Data on locating visible targets

>> begin

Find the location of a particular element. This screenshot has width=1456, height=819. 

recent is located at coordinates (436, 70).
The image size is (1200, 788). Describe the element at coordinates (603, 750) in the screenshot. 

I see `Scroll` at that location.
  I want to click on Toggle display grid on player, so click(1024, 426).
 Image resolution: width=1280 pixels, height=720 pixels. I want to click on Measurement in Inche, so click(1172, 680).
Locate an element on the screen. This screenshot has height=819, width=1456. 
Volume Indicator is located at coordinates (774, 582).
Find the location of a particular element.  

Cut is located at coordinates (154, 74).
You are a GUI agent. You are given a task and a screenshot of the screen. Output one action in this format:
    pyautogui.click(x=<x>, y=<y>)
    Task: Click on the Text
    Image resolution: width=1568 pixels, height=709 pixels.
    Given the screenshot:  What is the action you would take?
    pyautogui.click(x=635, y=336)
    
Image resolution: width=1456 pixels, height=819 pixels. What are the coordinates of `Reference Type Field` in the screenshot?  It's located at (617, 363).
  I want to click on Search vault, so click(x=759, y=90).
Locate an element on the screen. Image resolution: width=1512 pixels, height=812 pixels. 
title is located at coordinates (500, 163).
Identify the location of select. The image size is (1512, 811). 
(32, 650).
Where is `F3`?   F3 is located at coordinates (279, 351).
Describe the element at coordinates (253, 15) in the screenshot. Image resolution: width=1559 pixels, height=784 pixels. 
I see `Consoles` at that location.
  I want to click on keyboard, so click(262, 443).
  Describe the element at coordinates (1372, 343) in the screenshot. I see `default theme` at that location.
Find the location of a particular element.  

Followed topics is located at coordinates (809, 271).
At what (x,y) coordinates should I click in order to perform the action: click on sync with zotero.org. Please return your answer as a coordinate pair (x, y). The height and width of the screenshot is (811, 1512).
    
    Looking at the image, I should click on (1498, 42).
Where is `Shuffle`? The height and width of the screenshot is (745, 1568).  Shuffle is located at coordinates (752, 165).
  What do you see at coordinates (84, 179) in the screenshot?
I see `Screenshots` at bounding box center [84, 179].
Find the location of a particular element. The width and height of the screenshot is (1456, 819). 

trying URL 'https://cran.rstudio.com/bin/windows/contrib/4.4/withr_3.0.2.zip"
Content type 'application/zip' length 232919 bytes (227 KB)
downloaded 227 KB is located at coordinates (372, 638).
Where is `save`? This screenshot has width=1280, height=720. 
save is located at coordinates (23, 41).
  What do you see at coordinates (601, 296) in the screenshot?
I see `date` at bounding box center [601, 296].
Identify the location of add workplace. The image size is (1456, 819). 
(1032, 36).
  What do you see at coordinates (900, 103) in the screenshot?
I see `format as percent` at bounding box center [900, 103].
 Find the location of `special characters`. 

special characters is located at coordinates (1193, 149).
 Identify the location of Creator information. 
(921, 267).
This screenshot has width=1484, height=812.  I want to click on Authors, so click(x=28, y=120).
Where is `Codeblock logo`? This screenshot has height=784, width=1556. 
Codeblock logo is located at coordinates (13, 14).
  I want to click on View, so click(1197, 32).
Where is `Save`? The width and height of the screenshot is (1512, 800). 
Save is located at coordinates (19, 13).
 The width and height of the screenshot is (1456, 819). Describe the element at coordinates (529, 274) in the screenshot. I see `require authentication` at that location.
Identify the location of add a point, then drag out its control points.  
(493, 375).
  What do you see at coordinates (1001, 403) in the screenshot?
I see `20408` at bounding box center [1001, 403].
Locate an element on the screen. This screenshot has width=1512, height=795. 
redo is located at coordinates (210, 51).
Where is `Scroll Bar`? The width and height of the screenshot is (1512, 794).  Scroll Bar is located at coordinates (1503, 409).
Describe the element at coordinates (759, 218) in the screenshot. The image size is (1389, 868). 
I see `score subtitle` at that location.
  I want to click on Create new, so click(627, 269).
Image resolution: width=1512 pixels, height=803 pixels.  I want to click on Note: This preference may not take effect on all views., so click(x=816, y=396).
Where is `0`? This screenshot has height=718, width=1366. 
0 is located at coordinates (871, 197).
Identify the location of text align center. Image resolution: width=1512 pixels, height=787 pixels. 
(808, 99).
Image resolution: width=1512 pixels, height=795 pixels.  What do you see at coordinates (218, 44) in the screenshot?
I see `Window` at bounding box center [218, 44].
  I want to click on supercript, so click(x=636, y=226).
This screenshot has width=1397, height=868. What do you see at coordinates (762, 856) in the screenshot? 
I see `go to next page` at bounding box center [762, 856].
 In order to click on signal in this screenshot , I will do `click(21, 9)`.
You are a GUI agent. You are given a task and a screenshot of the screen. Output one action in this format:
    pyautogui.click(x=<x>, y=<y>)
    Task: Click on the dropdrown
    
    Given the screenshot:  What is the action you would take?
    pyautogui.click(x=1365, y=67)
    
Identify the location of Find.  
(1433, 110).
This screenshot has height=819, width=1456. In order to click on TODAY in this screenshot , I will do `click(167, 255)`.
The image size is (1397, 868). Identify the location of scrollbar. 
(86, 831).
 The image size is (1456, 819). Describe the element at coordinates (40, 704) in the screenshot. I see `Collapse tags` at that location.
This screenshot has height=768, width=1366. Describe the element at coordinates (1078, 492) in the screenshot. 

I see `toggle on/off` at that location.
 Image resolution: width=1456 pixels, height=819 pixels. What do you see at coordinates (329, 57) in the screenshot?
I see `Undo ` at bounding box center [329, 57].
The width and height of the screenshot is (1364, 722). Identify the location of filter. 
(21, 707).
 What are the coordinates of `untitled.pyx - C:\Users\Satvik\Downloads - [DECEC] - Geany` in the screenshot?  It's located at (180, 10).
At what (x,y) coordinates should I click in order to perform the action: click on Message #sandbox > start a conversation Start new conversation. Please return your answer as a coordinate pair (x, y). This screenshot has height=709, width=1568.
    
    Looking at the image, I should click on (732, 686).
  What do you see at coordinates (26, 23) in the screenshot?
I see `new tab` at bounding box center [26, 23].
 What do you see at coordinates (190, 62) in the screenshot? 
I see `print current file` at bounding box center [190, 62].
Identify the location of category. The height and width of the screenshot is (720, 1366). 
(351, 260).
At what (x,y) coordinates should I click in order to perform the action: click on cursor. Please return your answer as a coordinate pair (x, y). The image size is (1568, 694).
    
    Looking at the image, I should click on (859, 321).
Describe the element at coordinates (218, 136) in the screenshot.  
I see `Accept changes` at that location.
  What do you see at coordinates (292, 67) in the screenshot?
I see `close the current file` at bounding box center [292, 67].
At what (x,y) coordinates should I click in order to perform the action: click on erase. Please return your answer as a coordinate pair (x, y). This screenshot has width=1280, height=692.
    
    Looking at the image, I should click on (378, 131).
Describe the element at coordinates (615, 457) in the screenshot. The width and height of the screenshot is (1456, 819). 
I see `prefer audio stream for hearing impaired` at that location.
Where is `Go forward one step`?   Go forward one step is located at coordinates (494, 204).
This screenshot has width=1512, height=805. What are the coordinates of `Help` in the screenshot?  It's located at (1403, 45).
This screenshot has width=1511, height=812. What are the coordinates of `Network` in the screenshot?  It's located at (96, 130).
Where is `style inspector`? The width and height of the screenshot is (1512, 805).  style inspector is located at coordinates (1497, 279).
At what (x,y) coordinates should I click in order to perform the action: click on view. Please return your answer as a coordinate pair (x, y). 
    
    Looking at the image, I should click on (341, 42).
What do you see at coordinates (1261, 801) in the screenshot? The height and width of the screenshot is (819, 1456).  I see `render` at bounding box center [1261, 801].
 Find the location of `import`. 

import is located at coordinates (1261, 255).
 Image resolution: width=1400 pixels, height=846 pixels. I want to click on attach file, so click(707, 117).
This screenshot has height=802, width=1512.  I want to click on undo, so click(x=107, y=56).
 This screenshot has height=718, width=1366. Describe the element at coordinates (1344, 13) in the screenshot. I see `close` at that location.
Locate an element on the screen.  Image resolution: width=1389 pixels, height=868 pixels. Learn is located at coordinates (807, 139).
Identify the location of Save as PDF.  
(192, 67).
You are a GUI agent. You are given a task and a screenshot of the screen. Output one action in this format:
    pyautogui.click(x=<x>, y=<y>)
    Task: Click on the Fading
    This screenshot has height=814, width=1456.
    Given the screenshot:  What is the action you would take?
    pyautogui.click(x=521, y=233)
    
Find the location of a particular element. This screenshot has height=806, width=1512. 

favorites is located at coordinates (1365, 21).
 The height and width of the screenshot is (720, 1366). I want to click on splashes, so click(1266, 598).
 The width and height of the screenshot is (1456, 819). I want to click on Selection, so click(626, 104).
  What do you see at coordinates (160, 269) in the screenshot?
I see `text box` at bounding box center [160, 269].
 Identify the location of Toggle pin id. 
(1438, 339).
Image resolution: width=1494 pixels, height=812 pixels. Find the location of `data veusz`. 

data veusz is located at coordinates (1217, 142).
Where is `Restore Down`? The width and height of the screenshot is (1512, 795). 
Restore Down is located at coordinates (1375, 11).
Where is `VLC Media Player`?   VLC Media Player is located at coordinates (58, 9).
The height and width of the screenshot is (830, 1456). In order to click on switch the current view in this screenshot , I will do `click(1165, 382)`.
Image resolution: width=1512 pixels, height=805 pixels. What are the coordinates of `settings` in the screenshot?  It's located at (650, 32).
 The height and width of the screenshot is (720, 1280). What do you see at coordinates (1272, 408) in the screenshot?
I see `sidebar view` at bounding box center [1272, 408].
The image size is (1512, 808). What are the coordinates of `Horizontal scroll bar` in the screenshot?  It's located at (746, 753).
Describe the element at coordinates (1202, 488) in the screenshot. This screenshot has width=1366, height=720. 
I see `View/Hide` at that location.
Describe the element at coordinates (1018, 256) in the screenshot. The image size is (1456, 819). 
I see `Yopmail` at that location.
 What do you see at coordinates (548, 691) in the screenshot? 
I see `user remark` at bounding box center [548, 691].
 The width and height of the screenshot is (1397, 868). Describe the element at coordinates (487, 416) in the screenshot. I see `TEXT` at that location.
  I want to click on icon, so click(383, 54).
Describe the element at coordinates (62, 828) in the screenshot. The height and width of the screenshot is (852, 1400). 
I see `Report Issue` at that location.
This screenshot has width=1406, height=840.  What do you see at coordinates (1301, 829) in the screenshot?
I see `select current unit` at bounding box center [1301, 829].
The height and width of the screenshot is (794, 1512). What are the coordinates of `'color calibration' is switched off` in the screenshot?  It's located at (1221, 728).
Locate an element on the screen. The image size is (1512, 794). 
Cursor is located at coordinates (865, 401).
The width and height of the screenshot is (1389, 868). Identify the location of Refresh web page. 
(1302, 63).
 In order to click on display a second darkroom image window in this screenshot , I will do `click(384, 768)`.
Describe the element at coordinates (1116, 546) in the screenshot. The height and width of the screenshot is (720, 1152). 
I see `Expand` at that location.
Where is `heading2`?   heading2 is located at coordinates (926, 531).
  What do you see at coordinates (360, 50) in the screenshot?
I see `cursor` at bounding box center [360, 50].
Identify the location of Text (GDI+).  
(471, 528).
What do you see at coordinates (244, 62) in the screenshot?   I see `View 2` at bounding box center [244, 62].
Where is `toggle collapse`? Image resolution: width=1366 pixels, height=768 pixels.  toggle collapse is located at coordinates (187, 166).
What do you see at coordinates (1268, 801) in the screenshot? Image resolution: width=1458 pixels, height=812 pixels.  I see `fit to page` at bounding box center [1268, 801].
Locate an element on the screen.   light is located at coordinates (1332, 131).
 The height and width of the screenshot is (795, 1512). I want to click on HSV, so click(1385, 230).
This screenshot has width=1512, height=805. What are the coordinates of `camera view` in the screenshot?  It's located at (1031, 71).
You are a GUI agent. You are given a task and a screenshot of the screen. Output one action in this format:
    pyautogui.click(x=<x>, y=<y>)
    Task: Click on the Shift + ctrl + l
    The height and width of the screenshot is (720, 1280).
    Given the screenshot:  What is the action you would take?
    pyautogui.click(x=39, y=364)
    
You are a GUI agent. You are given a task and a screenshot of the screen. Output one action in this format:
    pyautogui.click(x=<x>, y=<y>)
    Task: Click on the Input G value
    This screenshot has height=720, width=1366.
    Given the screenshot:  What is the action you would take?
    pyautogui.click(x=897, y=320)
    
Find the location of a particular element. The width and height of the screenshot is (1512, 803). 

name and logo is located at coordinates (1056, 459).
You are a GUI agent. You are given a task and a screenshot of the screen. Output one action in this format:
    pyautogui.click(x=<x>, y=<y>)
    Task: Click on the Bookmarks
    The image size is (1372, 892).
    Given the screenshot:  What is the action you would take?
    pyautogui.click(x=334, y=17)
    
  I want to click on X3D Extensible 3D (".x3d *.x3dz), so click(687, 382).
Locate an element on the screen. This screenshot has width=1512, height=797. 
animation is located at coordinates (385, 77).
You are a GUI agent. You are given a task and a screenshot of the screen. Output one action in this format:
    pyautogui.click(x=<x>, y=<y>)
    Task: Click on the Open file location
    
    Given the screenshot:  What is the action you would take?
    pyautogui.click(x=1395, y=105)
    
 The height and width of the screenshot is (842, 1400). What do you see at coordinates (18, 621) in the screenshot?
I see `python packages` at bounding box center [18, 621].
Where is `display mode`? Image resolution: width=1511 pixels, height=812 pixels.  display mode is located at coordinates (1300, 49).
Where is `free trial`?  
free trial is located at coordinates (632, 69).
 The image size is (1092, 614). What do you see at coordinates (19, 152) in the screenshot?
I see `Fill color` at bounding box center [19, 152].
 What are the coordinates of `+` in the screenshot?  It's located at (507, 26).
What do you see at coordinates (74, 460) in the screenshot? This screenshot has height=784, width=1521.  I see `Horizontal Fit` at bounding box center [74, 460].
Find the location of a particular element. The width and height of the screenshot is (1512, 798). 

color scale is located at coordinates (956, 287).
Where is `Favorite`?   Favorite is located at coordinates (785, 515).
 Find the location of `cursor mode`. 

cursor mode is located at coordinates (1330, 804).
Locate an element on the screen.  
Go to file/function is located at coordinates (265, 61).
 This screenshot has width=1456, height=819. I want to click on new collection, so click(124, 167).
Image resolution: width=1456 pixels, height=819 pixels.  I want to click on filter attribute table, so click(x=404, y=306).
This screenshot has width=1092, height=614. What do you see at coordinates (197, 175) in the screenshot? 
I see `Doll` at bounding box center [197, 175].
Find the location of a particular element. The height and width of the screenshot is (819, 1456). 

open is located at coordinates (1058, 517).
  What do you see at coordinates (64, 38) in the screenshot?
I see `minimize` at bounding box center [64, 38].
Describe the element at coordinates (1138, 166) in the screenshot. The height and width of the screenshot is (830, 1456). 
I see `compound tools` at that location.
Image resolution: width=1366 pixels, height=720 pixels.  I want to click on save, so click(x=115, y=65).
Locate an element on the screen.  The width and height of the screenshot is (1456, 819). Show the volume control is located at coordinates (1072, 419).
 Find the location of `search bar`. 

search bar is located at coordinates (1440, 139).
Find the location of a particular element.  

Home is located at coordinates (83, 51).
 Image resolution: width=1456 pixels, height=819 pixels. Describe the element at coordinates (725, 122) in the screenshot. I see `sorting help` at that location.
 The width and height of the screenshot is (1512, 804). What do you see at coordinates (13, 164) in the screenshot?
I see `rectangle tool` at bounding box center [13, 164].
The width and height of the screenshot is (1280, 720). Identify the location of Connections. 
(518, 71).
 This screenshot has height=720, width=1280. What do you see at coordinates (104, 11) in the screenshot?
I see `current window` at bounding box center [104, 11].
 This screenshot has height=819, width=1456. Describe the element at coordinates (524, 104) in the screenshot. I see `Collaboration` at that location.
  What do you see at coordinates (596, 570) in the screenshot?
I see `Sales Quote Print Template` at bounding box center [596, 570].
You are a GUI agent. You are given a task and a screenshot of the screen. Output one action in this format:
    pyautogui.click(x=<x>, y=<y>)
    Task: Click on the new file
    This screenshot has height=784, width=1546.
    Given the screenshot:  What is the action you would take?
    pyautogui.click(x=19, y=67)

>> end

• **WHAT IS NEEDED**:
Copy out the material above word for word, from its first line through the line that contains "coordinates (279, 351).", including both of those lines.

• **PROBLEM SOLUTION**:
Find the location of a particular element. This screenshot has width=1456, height=819. 

recent is located at coordinates (436, 70).
The image size is (1200, 788). Describe the element at coordinates (603, 750) in the screenshot. 

I see `Scroll` at that location.
  I want to click on Toggle display grid on player, so click(1024, 426).
 Image resolution: width=1280 pixels, height=720 pixels. I want to click on Measurement in Inche, so click(1172, 680).
Locate an element on the screen. This screenshot has height=819, width=1456. 
Volume Indicator is located at coordinates (774, 582).
Find the location of a particular element.  

Cut is located at coordinates (154, 74).
You are a GUI agent. You are given a task and a screenshot of the screen. Output one action in this format:
    pyautogui.click(x=<x>, y=<y>)
    Task: Click on the Text
    Image resolution: width=1568 pixels, height=709 pixels.
    Given the screenshot:  What is the action you would take?
    pyautogui.click(x=635, y=336)
    
Image resolution: width=1456 pixels, height=819 pixels. What are the coordinates of `Reference Type Field` in the screenshot?  It's located at (617, 363).
  I want to click on Search vault, so click(x=759, y=90).
Locate an element on the screen. Image resolution: width=1512 pixels, height=812 pixels. 
title is located at coordinates (500, 163).
Identify the location of select. The image size is (1512, 811). 
(32, 650).
Where is `F3`?   F3 is located at coordinates (279, 351).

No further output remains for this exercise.